Relevant official examples: system_piping.


You can compose a single Bevy system from multiple Rust functions.

You can make functions that can take an input and produce an output, and be connected together to run as a single larger system. This is called "system piping".

You can think of it as creating "modular" systems made up of multiple building blocks. This way, you can reuse some common code/logic in multiple systems.

Note that system piping is not a way of communicating between systems.

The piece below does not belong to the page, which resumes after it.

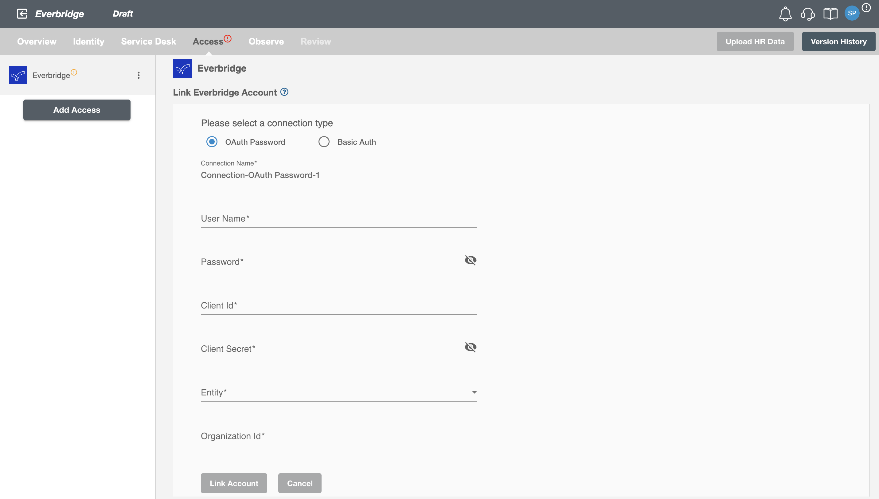Toggle password visibility for Password field
The image size is (879, 499).
pos(470,260)
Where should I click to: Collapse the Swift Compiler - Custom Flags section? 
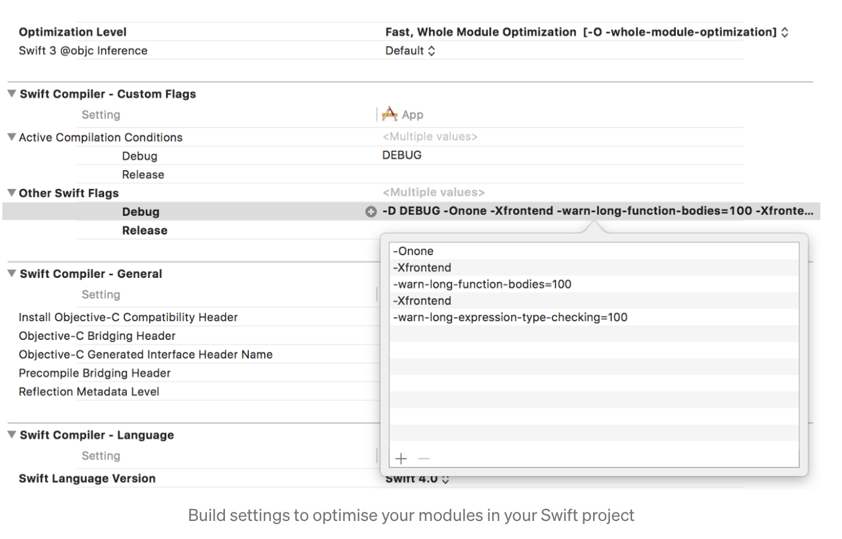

If you want to pass data between systems, you should use Events instead.

Example: Handling Results

One useful application of system piping is to be able to return errors (allowing the use of Rust's ? operator) and then have a separate function for handling them:

fn net_receive(mut netcode: ResMut<MyNetProto>) -> std::io::Result<()> {
    netcode.receive_updates()?;

    Ok(())
}

fn handle_io_errors(In(result): In<std::io::Result<()>>) {
    if let Err(e) = result {
        eprintln!("I/O error occurred: {}", e);
    }
}

Such functions cannot be registered individually as systems (Bevy doesn't know what to do with the input/output). By "piping" them together, we create a valid system that we can add:

fn main() {
    App::new()
        // ...
        .add_system(net_receive.pipe(handle_io_errors))
        // ...
        .run();
}

Performance Warning

Beware that Bevy treats the whole chain as if it was a single big system, with all the combined system parameters and their respective data access requirements. This implies that parallelism could be limited, affecting performance.

If you create multiple "piped systems" that all contain a common function which contains any mutable access, that prevents all of them from running in parallel!